Anyone who grew up in the Caribbean knows the major influence that the incredibly talented crooner Barrington Levy has had on dancehall and reggae. There’s no doubt that he is one of the ambassadors that has helped to expand the genre globally. His latest achievement has been to have his classic track, “Here I Come,” featured on the soundtrack for the film, They Harder They Fall.
Much like dancehall lovers around the world, the director of the film, Jeymes Samuel, grew up with the sounds of Levy as sort of a soundtrack to his life. The British-born director, singer-songwriter, and music producer sat down with GQ magazine recently to explain more about his decision to choose Levy’s track. He also shared that the track had been chosen long before he made the film.
“I make the movie that’s in my head like Barrington Levy’s cinematic score. I used to hear Barrington Levy’s “Here I Come” as a kid: “I’m broad, I’m broad, I’m broader than Broadway. Yes I’m broad, I’m broad, I’m broader than Broadway.” I used to hear horses galloping. It’s only right when I make my movie that I can get Barrington Levy to come into the studio,” he said.
Samuel added that since a very young age he believed that black people’s lives were similar to the western-styled movies that he grew up watching.
“And I think black people, no matter where we are, we are really image conscious, even in the ‘hood where we have no bread. So just the look of us as a people and the way we speak and the way we carry ourselves, so for me I just made the western that’s in my head,” he added.

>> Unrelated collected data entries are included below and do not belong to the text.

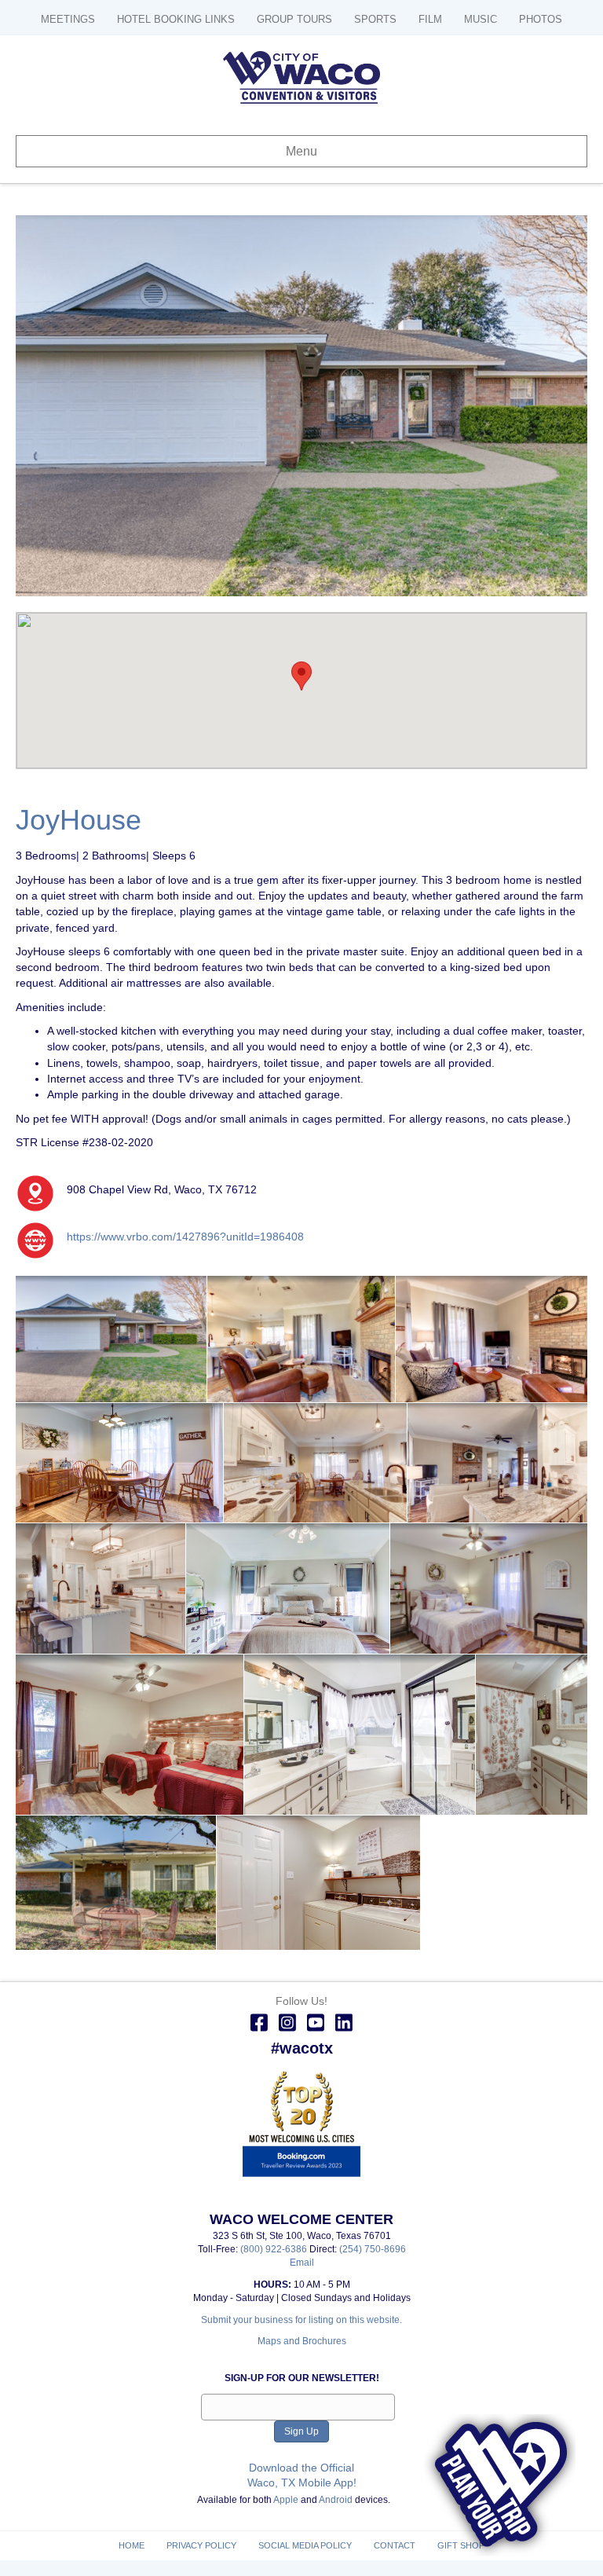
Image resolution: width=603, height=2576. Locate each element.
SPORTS (375, 19)
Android (336, 2499)
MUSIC (480, 19)
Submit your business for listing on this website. (301, 2319)
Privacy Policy (201, 2545)
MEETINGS (68, 19)
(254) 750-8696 (372, 2249)
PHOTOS (540, 19)
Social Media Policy (305, 2545)
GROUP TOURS (294, 19)
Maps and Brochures (302, 2341)
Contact (394, 2545)
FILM (430, 19)
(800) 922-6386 (274, 2249)
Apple (285, 2499)
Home (131, 2545)
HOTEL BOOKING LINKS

It was important for him to put his own stamp on the production, especially where the music was concerned because he said for too long, people have associated certain types of music with westerns. In reality, the music chosen for westerns is generall whatever is popular and fits into the film, he added. That’s why he paid so much to the music he chose.

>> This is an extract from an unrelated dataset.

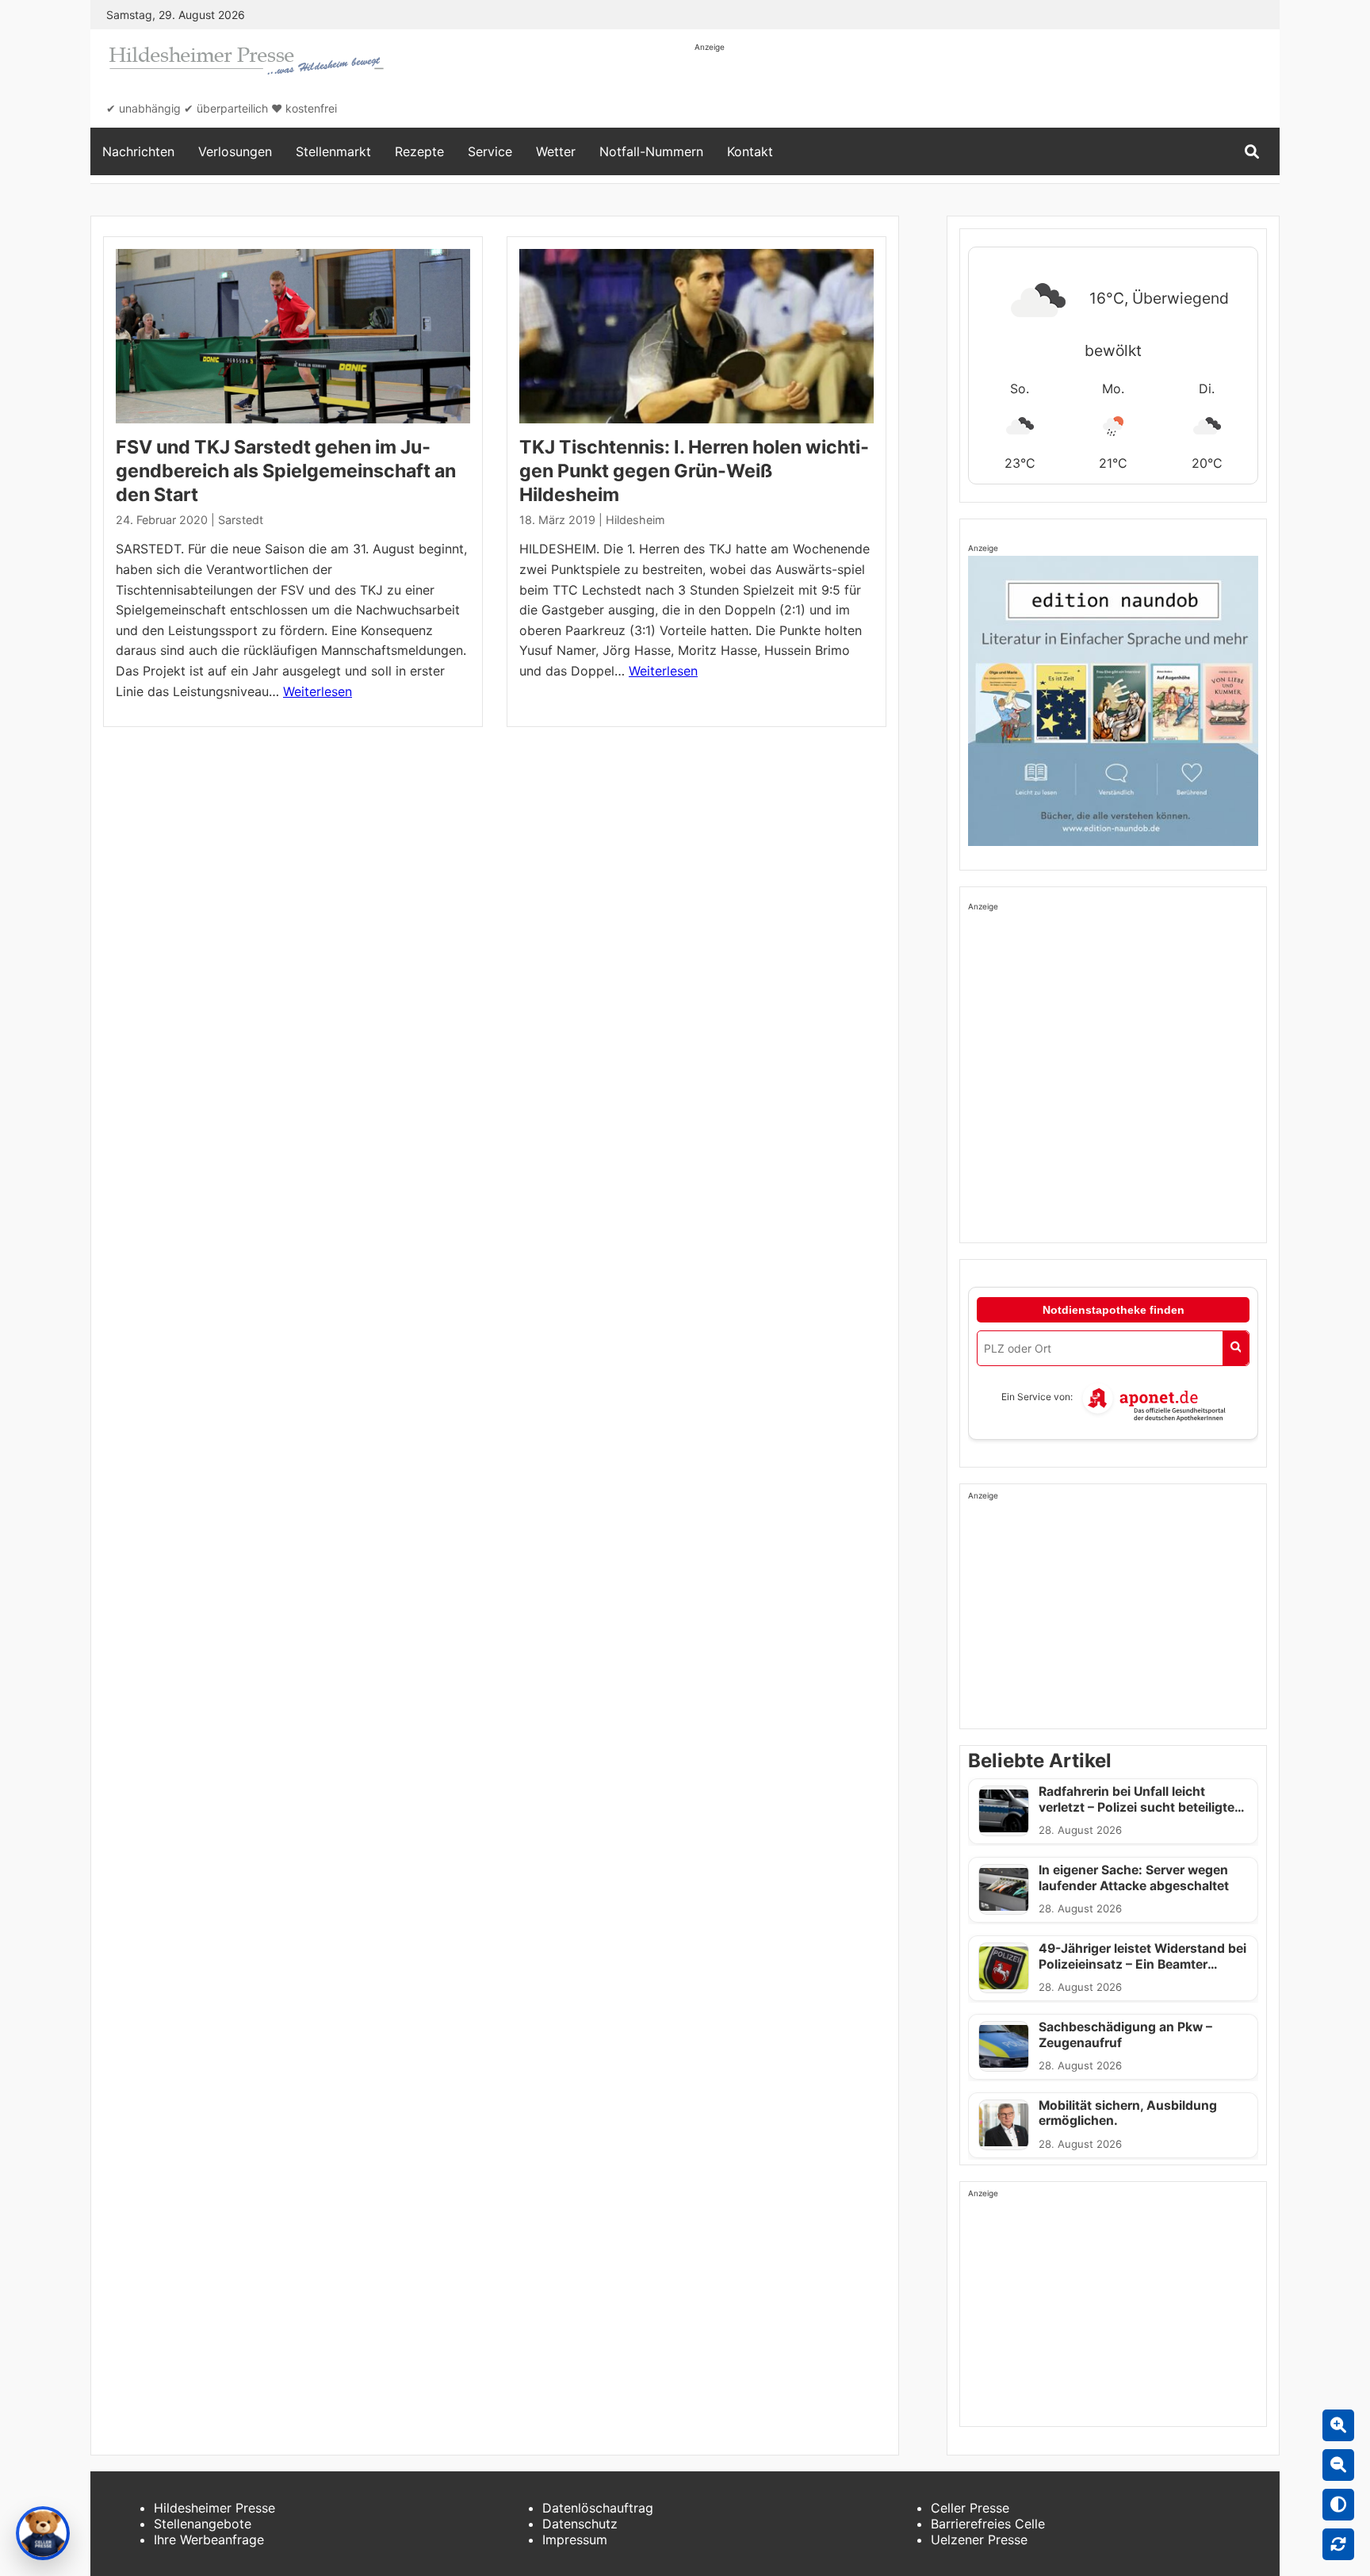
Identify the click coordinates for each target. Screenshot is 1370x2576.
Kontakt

Koffee was tapped for the title track of the movie, The Harder they Fall, which stars Jonathan Majors, Zazie Beetz, Idris Elba, Regina King, and LaKeith Stanfield. It has been described as a story about the character Nat Love’s journey for revenge against his former boss.
GQ also noted how incredibly musically talented the director is after highlighting the fact that he would “break into song, or break into song and sound effect, like when he does a rousing impression of the reggae singer Barrington Levy’s vocal runs while slamming a table to create the sensation of horses galloping, and explain how he matched the sound to the score.”
Samuel also shared how a veteran in the rap game, Jay Z was also instrumental in bringing authenticity to the filming. Jay-Z is a producer on the film which had a budget of $90 million. When gunfighting broke out on set, as could be expected from a western film, Samuels said he would ask Jay-Z to take him back to Brooklyn.
“And he would literally take me back to Marcy Projects and give me the inner workings of a gunslinger. What goes through a person’s brain and why a person would draw a gun in panic. All of those things I’ll utilize in the story,” he added.
“Here I Come” has been sampled numerous times and is one of Levy’s most iconic hits. The track is featured in popular video games Saints Row 2 and Grand Theft Auto San Andreas. It was also sampled by Rebel MC (Congo Natty) on his 1991 UK Top 40 hit “Tribal Base” and by Shyne in “Bad Boyz,” to name a few more times.
The film had its world premiere at the BFI London Film Festival on October 6th and is expected to arrive on Netflix next Wednesday, November 3rd.